Colonial Modernity in Korea
Title | Colonial Modernity in Korea PDF eBook |
Author | Gi-Wook Shin |
Publisher | BRILL |
Pages | 491 |
Release | 2020-03-23 |
Genre | History |
ISBN | 1684173337 |
The twelve chapters in this volume seek to overcome the nationalist paradigm of Japanese repression and exploitation versus Korean resistance that has dominated the study of Korea’s colonial period (1910–1945) by adopting a more inclusive, pluralistic approach that stresses the complex relations among colonialism, modernity, and nationalism. By addressing such diverse subjects as the colonial legal system, radio, telecommunications, the rural economy, and industrialization and the formation of industrial labor, one group of essays analyzes how various aspects of modernity emerged in the colonial context and how they were mobilized by the Japanese for colonial domination, with often unexpected results. A second group examines the development of various forms of identity from nation to gender to class, particularly how aspects of colonial modernity facilitated their formation through negotiation, contestation, and redefinition.
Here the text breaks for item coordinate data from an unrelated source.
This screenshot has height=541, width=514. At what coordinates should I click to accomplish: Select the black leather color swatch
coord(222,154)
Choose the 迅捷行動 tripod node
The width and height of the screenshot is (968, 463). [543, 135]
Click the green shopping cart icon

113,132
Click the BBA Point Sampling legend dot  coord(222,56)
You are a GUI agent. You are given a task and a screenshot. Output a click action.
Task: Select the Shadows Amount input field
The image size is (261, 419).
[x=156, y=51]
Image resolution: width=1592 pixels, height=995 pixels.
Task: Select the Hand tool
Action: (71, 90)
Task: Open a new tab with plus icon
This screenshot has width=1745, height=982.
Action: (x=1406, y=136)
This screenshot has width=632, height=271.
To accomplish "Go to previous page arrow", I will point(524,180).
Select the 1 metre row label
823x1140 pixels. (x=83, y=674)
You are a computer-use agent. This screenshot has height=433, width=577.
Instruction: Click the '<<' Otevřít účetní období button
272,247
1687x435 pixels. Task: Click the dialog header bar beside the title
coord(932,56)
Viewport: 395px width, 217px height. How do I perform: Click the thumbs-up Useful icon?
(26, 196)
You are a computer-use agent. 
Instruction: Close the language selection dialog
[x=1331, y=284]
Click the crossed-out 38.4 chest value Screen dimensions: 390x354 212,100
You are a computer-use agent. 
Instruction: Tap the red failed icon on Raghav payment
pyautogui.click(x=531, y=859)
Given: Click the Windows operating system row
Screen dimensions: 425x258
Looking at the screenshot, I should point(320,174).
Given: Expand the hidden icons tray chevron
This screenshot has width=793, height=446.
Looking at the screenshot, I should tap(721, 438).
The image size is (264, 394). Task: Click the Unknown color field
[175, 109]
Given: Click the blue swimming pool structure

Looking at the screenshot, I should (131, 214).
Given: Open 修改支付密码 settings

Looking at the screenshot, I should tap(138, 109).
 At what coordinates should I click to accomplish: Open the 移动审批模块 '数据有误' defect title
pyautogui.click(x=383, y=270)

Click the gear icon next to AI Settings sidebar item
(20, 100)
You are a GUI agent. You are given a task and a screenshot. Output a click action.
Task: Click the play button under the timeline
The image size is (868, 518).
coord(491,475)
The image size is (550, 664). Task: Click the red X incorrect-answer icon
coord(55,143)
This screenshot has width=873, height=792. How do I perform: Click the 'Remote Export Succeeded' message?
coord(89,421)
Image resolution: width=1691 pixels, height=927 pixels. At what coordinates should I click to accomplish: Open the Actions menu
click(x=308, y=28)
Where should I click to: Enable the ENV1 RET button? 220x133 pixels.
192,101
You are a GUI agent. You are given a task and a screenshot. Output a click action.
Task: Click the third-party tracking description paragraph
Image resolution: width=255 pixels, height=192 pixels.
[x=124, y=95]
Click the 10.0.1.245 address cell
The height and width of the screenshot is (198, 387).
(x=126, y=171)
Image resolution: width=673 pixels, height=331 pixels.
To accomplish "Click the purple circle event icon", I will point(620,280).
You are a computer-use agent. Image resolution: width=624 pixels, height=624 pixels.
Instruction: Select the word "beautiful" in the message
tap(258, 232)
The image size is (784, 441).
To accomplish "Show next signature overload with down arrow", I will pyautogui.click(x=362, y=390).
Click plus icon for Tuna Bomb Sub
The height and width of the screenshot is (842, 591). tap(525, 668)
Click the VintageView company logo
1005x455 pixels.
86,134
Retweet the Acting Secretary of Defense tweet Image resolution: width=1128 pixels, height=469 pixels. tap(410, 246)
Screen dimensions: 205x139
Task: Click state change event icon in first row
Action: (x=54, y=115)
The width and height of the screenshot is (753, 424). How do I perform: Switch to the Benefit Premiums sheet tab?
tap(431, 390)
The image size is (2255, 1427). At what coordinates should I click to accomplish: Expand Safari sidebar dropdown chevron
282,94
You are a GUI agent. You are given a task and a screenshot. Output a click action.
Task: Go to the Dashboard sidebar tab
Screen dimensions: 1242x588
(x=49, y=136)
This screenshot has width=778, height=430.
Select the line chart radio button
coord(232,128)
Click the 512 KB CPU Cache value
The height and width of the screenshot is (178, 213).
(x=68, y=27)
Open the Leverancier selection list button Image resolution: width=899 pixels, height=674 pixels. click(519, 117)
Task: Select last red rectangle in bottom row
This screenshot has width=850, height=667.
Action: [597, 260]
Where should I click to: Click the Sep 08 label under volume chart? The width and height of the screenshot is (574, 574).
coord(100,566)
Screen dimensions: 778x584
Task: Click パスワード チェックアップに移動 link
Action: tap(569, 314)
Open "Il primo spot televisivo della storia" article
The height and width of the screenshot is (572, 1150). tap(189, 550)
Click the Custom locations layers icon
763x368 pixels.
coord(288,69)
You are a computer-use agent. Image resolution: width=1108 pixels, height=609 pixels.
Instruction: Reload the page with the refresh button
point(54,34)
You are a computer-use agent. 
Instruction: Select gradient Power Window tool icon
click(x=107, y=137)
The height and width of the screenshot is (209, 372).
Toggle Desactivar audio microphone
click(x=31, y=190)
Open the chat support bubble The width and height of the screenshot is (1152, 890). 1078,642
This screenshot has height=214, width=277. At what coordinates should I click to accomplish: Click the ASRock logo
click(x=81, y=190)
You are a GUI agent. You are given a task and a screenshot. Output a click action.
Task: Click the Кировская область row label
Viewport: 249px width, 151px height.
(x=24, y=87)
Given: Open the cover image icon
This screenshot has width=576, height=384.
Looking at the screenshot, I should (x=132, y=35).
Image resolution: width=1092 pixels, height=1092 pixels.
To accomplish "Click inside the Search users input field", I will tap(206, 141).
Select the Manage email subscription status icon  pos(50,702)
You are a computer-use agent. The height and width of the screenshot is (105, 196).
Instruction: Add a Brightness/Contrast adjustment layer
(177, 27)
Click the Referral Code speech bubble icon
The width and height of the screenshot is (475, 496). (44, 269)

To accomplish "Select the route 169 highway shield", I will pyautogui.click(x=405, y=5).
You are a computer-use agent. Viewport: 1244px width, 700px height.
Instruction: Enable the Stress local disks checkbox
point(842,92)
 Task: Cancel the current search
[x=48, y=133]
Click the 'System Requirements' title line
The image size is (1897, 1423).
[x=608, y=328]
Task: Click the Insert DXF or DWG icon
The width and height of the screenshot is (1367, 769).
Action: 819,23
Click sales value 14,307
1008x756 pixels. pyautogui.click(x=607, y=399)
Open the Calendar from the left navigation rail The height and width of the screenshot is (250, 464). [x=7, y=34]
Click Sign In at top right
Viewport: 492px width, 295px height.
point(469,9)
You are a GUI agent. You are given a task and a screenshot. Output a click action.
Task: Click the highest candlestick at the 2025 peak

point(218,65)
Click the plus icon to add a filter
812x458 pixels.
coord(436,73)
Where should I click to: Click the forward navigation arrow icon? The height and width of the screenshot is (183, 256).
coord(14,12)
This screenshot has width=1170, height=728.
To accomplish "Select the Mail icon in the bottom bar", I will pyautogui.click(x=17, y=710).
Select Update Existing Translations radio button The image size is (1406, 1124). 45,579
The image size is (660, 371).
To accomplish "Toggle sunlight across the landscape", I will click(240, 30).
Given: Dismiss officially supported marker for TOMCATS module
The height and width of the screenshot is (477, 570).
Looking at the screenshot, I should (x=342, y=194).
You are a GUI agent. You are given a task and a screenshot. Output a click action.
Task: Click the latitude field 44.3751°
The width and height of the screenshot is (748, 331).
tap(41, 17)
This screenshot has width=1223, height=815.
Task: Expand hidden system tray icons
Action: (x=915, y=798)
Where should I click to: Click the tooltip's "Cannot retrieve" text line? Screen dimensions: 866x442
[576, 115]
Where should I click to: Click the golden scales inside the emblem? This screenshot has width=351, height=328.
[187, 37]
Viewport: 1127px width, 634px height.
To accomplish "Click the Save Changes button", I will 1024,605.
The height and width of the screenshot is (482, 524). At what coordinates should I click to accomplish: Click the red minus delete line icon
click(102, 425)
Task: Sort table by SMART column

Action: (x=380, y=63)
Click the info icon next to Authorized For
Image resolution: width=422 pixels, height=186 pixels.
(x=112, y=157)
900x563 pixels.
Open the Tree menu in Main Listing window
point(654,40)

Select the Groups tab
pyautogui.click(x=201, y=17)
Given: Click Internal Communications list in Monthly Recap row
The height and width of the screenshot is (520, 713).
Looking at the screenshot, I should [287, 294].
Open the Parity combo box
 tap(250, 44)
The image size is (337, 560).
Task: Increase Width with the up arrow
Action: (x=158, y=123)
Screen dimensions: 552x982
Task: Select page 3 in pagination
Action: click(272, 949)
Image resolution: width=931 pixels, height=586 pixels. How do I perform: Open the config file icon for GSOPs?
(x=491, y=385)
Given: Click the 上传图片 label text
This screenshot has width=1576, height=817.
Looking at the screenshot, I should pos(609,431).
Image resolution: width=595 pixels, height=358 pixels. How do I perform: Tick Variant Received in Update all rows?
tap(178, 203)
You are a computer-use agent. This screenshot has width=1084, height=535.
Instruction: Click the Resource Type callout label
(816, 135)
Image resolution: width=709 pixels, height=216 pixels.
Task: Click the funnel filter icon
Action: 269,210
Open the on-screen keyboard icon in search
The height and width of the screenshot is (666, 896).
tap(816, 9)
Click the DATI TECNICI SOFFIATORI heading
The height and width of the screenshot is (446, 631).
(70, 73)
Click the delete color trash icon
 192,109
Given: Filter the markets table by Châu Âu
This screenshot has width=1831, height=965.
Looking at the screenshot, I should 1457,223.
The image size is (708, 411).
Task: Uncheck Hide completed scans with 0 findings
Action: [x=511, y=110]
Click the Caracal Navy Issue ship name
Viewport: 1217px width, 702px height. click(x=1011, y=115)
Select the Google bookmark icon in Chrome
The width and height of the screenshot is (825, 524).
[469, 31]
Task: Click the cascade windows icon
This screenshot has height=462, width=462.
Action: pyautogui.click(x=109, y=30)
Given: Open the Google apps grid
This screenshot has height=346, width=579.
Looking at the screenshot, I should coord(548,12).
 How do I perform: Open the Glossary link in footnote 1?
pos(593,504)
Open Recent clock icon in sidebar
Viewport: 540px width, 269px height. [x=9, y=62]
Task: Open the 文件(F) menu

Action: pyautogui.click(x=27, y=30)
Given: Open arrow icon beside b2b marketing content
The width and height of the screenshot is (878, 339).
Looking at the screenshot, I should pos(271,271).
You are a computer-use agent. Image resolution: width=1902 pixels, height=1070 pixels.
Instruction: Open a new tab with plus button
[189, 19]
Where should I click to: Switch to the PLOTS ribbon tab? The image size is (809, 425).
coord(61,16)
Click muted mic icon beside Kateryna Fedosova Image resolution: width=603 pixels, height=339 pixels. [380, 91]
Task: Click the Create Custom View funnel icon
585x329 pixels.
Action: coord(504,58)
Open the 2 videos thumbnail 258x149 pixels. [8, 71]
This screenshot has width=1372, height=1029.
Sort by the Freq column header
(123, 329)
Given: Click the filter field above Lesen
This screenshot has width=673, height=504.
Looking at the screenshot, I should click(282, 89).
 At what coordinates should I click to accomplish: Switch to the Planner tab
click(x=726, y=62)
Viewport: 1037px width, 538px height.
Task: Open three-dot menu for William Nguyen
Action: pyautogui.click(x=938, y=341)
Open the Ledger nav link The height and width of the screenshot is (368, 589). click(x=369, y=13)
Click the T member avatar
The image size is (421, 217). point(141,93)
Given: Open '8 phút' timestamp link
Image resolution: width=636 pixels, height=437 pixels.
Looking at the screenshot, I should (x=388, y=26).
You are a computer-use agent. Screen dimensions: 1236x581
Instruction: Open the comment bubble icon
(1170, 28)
South Korea's Changing Foreign Policy
Title | South Korea's Changing Foreign Policy PDF eBook |
Author | Wonjae Hwang |
Publisher | |
Pages | 0 |
Release | 2017 |
Genre | Democratization |
ISBN | 9781498531849 |
This book theoretically and empirically explores recent internal and external challenges to South Korea's foreign policy. It analyzes how democratization and economic globalization have changed domestic politics in South Korea and reshaped its foreign policies.
Sunshine in Korea
Title | Sunshine in Korea PDF eBook |
Author | Norman D. Levin |
Publisher | Rand Corporation |
Pages | 163 |
Release | 2003-02-26 |
Genre | Political Science |
ISBN | 0833033999 |
The debate in South Korea over the government's engagement policy toward North Korea (the "sunshine" policy) did not start with Pyongyang's recent admission that it has been secretly pursuing a nuclear weapons program in violation of multiple international commitments. However, the evolution of the debate will be an important determinant of how the South Korean and broader international response to this latest North Korean challenge ultimately ends. This book provides a framework for viewing South Korean responses to this challenge, examining the South Korean debate over policies toward the North, analyzing the sources of controversy, and assessing their implications.